What barriers do organizations encounter as they embrace NIST CSF?
The National Institute of Standards and Technology Cybersecurity Framework (NIST CSF) has garnered a great deal of interest amongst cyber security professionals. However, as RSAM CEO Vivek Shivananda has discovered during the RSAM Cybersecurity Luncheons, the implementation of the NIST CSF does not reflect the amount of interest shown. To this end, he is often asked what barriers organizations encounter as they embrace NIST CSF.
The answer is quite simple: A lot of people want to implement the Cybersecurity Framework, but they just don’t know how. Admittedly, there has been very little in the way of implementation guidance.
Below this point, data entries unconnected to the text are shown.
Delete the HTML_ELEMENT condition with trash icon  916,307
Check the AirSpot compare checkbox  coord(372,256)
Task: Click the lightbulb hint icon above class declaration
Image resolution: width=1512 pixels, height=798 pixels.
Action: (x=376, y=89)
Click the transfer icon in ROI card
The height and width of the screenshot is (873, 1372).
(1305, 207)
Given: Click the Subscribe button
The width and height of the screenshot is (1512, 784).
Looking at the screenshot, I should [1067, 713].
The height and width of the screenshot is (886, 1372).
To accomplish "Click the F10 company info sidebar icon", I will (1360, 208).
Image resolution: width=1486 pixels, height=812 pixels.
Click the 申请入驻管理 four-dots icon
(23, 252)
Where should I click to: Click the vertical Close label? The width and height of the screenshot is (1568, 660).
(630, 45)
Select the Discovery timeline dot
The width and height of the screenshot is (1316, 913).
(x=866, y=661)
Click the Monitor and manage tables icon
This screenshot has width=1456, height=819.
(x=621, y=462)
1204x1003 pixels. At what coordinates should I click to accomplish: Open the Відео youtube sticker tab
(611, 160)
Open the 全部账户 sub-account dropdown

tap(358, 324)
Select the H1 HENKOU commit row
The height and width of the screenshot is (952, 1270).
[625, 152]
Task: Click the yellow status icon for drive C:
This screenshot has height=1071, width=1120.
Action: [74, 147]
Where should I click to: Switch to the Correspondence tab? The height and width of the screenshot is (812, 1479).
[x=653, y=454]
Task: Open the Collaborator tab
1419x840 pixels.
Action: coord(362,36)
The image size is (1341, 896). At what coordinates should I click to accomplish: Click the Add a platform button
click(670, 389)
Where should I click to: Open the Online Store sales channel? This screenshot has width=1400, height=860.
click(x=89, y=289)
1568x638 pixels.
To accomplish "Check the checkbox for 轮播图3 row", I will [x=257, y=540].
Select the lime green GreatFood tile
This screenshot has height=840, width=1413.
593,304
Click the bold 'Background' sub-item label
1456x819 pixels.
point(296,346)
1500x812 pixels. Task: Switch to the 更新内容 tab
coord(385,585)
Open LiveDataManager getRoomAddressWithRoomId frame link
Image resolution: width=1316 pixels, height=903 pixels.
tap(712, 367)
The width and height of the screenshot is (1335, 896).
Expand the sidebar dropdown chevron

Everyone talks about the same categories and subcategories, but when it comes to operationalizing the CSF, there are few tips and tricks for doing so.
This lack of guidance is what drove us to host the RSAM Cybersecurity Luncheons during which Vivek offers a phased approach to practically operationalizing the NIST CSF. As there’s more adoption and lessons learned, we will continue to share those, and other practitioners will do the same. We are confident that will go far to reducing the barrier to implementing the framework.
One thing to keep in mind as you approach the framework is that you don’t have to boil the ocean. You can start small simply by using a spreadsheet to link the risks in your risk register to the CSF categories, and gradually work your way up to a GRC tool that can help you mature.